◆ **What you should do**
Render the items between the lines holding "What do you see at coordinates (21, 10)" and "scene is located at coordinates (23, 235).", inclusive, as a JSON list of strings with one string per line, skipping blank lines.

=== Dataset records ===

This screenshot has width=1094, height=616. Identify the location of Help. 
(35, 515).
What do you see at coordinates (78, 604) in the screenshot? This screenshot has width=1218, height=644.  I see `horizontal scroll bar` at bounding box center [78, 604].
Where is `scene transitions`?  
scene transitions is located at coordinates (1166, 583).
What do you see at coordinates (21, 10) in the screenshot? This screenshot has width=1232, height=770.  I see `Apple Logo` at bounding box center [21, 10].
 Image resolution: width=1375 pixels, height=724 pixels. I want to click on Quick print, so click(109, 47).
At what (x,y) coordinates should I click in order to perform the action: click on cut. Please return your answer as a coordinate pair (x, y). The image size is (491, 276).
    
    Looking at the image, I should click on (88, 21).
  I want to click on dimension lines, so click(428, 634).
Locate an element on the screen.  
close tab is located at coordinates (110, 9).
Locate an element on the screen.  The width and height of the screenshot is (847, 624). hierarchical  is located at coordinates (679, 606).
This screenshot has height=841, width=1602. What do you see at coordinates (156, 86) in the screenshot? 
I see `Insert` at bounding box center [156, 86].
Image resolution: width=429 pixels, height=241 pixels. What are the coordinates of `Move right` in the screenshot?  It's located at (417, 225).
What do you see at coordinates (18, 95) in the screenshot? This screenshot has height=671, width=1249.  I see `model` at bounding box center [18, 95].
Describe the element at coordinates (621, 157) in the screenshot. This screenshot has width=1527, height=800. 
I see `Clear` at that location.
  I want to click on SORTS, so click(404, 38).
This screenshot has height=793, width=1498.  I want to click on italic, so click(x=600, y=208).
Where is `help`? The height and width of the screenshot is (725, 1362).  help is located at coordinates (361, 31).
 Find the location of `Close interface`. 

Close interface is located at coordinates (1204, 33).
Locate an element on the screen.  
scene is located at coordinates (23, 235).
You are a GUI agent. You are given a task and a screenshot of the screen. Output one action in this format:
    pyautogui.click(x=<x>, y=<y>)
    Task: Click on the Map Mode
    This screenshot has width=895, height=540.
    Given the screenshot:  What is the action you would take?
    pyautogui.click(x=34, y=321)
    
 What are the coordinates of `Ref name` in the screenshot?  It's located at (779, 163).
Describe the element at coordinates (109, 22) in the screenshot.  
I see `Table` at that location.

===

◆ **The completed task**
[
  "What do you see at coordinates (21, 10) in the screenshot? This screenshot has width=1232, height=770.  I see `Apple Logo` at bounding box center [21, 10].",
  " Image resolution: width=1375 pixels, height=724 pixels. I want to click on Quick print, so click(109, 47).",
  "At what (x,y) coordinates should I click in order to perform the action: click on cut. Please return your answer as a coordinate pair (x, y). The image size is (491, 276).",
  "    Looking at the image, I should click on (88, 21).",
  "  I want to click on dimension lines, so click(428, 634).",
  "Locate an element on the screen.  ",
  "close tab is located at coordinates (110, 9).",
  "Locate an element on the screen.  The width and height of the screenshot is (847, 624). hierarchical  is located at coordinates (679, 606).",
  "This screenshot has height=841, width=1602. What do you see at coordinates (156, 86) in the screenshot? ",
  "I see `Insert` at bounding box center [156, 86].",
  "Image resolution: width=429 pixels, height=241 pixels. What are the coordinates of `Move right` in the screenshot?  It's located at (417, 225).",
  "What do you see at coordinates (18, 95) in the screenshot? This screenshot has height=671, width=1249.  I see `model` at bounding box center [18, 95].",
  "Describe the element at coordinates (621, 157) in the screenshot. This screenshot has width=1527, height=800. ",
  "I see `Clear` at that location.",
  "  I want to click on SORTS, so click(404, 38).",
  "This screenshot has height=793, width=1498.  I want to click on italic, so click(x=600, y=208).",
  "Where is `help`? The height and width of the screenshot is (725, 1362).  help is located at coordinates (361, 31).",
  " Find the location of `Close interface`. ",
  "Close interface is located at coordinates (1204, 33).",
  "Locate an element on the screen.  ",
  "scene is located at coordinates (23, 235)."
]